Provided data
»»

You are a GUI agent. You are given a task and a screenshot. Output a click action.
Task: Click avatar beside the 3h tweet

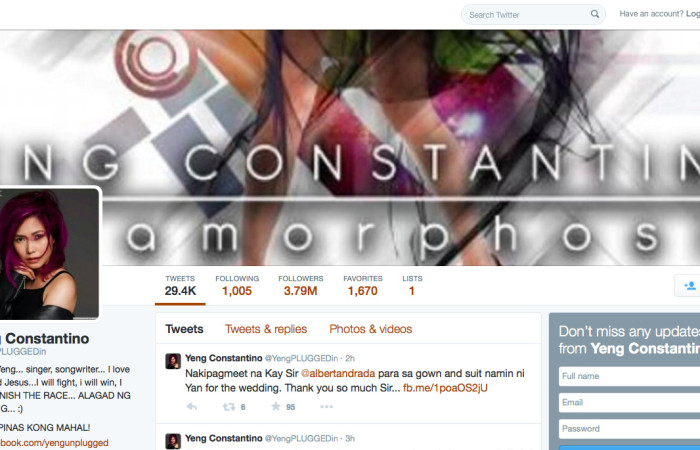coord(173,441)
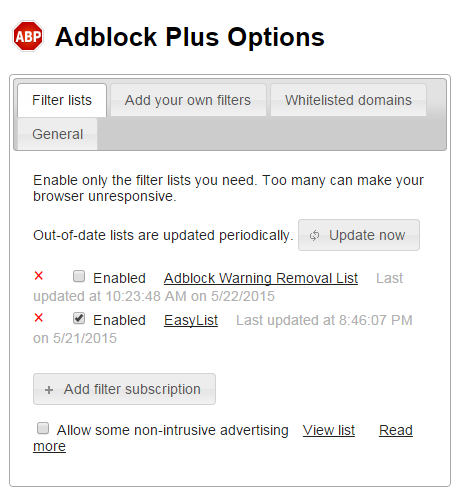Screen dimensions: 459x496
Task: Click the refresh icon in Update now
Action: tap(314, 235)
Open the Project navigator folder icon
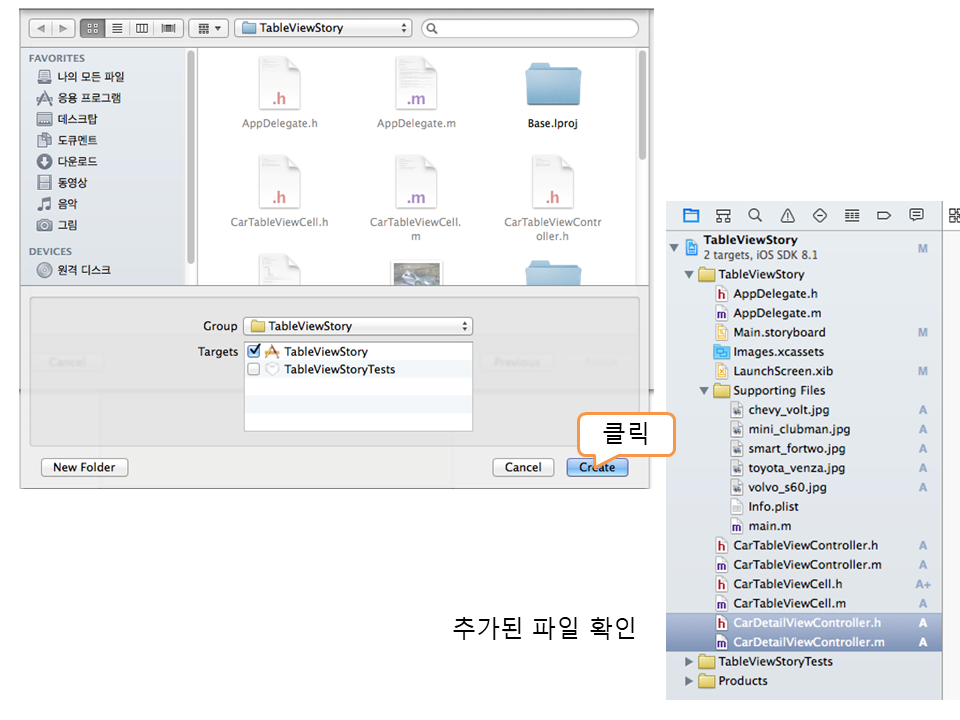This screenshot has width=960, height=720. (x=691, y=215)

««
»»

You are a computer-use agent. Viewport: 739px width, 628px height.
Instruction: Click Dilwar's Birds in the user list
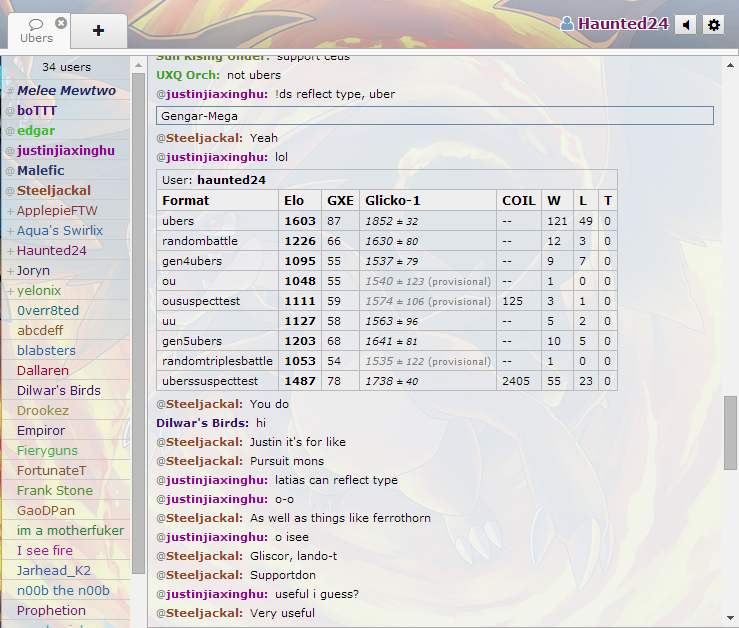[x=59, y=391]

««

Task objective
Could you copy each line in the listing above that includes the word "agent"?

Reply to the exercise
You are a GUI agent. You are given a task and a screenshot. Output a click action.
You are a computer-use agent. Viewport: 739px width, 628px height.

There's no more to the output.